Le gouvernement fédéral modifiera à compter du 1er mai 2026 les règles du Programme fédéral de santé intérimaire (PFSI / IFHP) pour les réfugiés, en introduisant des co-paiements pour certains produits et services de santé couverts. Cette mesure, annoncée initialement dans le budget fédéral de 2025, vise selon Ottawa à assurer la « viabilité à long terme » du programme face à une demande croissante.
Un programme transitoire et limité
Le Programme fédéral de santé intérimaire est administré par Immigration, Réfugiés et Citoyenneté Canada. Il offre une couverture temporaire et restreinte aux réfugiés et demandeurs d’asile admissibles, principalement pour des soins jugés urgents ou essentiels, en attendant leur intégration aux régimes provinciaux ou territoriaux de santé.
Contrairement à l’assurance-maladie universelle dont bénéficient les citoyens et résidents permanents, le PFSI couvre surtout des prestations dites « supplémentaires », comme les médicaments sur ordonnance, les soins dentaires, les soins de la vue, certains services de counseling et des appareils d’assistance.
Introduction de co-paiements dès le 1er mai 2026
Dans un communiqué publié le 27 janvier 2026, le gouvernement précise qu’à compter du 1er mai :
- les bénéficiaires devront payer 4 $ pour chaque ordonnance remplie ou renouvelée dans le cadre du PFSI ;
- ils devront assumer 30 % du coût de tous les autres produits et services de santé admissibles, incluant les soins dentaires, la vision, le counseling et les aides techniques.
Ces montants devront être versés directement aux fournisseurs de soins, le solde demeurant couvert par le programme fédéral. Ottawa précise toutefois que les soins médicaux de base, notamment les visites chez le médecin et les soins hospitaliers, resteront entièrement couverts, sans co-paiement.
Une participation financière… financée indirectement par l’État
Officiellement, le gouvernement affirme que l’introduction de ces co-paiements permettra de « maintenir l’accessibilité des soins de santé supplémentaires » tout en gérant plus prudemment la croissance des coûts, une justification reprise dans le communiqué d’Immigration, Réfugiés et Citoyenneté Canada et rapportée par le Toronto Sun sous la plume de Spiro Papuckoski.
Dans les faits, cette nouvelle participation financière repose largement sur des revenus provenant déjà de l’État. Une part importante des bénéficiaires du PFSI dépend en effet de programmes d’aide gouvernementale, ce qui signifie que les sommes exigées en co-paiement proviennent indirectement de fonds publics existants, plutôt que d’un revenu autonome comparable à celui des travailleurs canadiens.
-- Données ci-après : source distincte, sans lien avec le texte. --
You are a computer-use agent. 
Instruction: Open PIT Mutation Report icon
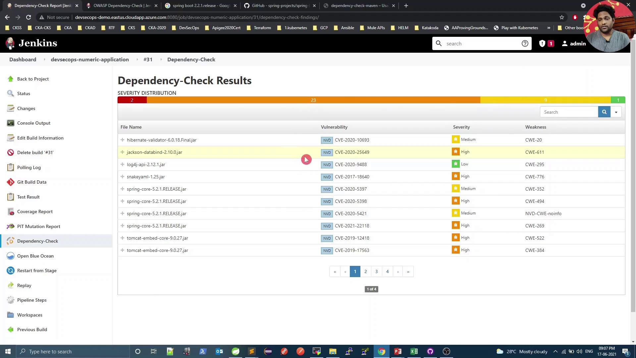[x=11, y=226]
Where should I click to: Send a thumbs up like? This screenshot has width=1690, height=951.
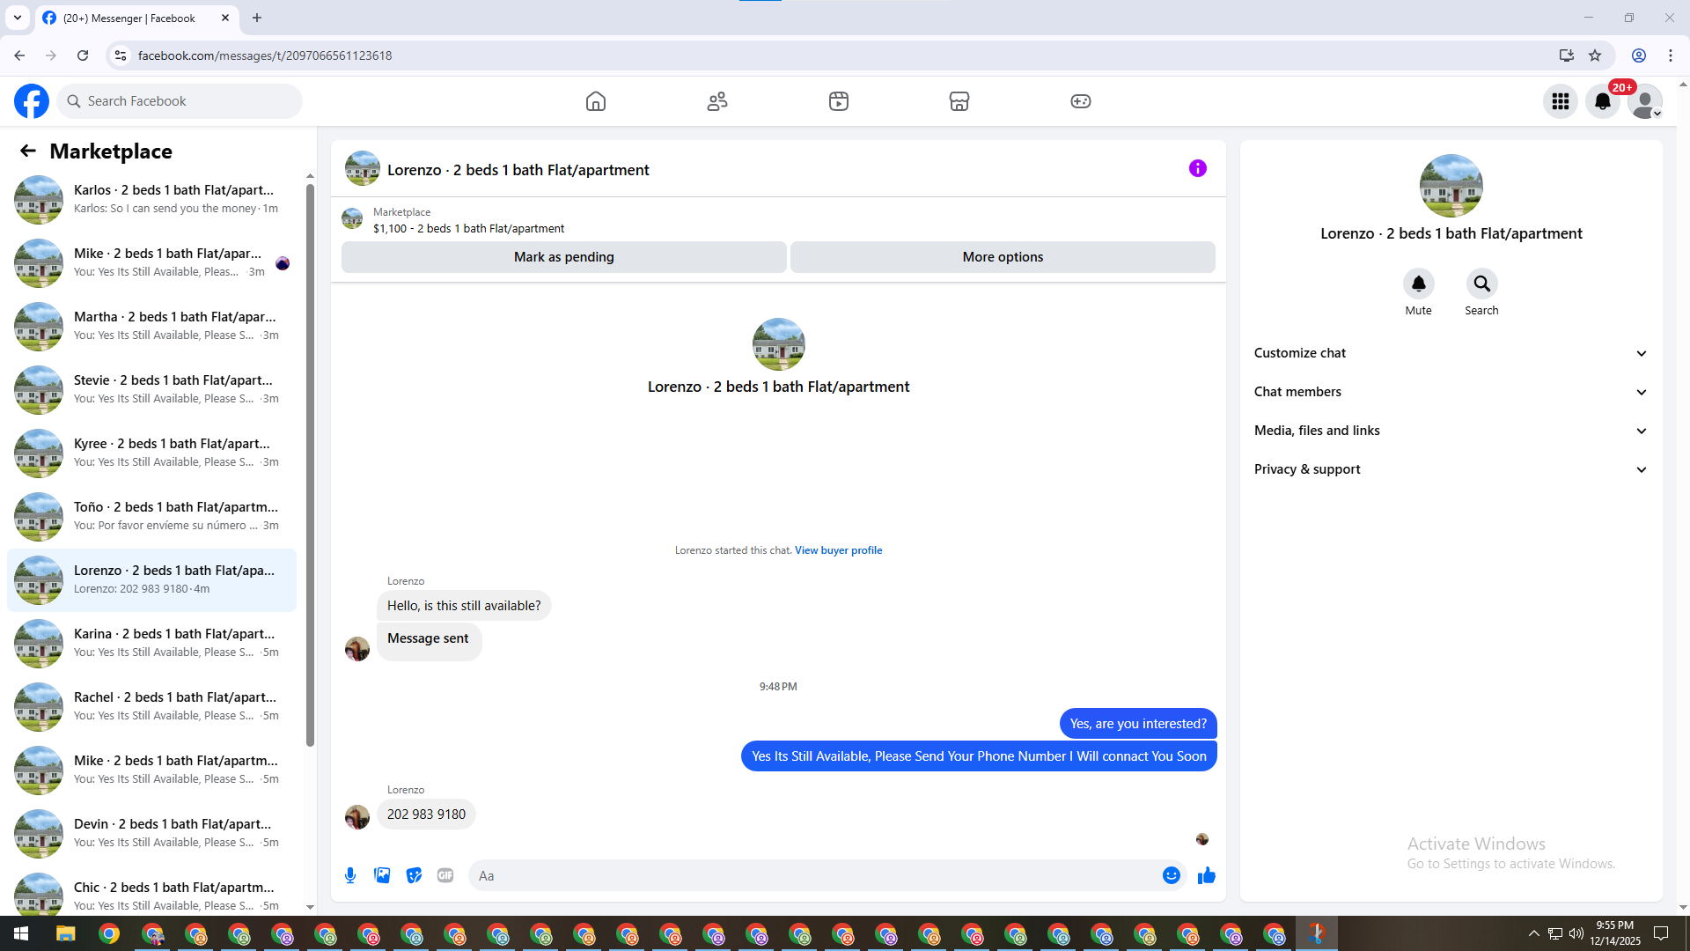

Des services auxquels plusieurs Canadiens n’ont pas accès
Par ailleurs, les co-paiements visent essentiellement des services non universels, comme les soins dentaires, la vision ou certains dispositifs médicaux. Or, ces services demeurent partiellement ou totalement non couverts pour de nombreux Canadiens qui ne disposent pas d’assurances privées.
Ainsi, la mesure ne touche pas le cœur du système de santé public — les soins hospitaliers et médicaux — mais des prestations que plusieurs citoyens financent déjà entièrement de leur poche. Cette réalité contribue à relativiser la portée concrète du changement annoncé.
Modalités pratiques et recommandations aux bénéficiaires
À partir du mois de mai, Ottawa encourage les bénéficiaires du programme à : consulter des fournisseurs inscrits au PFSI ; vérifier à l’avance si un co-paiement s’applique ; confirmer le montant exigé avant de recevoir les soins ; conserver les reçus liés aux paiements effectués.
Un outil d’information destiné aux bénéficiaires, aux fournisseurs et aux organismes partenaires est également mis à disposition, notamment par l’entremise du site du Programme fédéral de santé intérimaire et de Medavie Blue Cross, qui administre la facturation.
Une mesure de gestion plus que de transformation
Le gouvernement présente cette réforme comme un ajustement administratif visant la pérennité du programme, plutôt qu’un changement fondamental de son architecture.
La réforme introduit donc une contribution financière symbolique, appliquée à des services déjà limités, et financée en grande partie par des ressources publiques existantes. Elle ne modifie ni l’accès aux soins médicaux de base ni l’équilibre général du système de santé canadien, mais s’inscrit davantage dans une logique de gestion budgétaire et de responsabilisation apparente, sans bouleverser le modèle en place.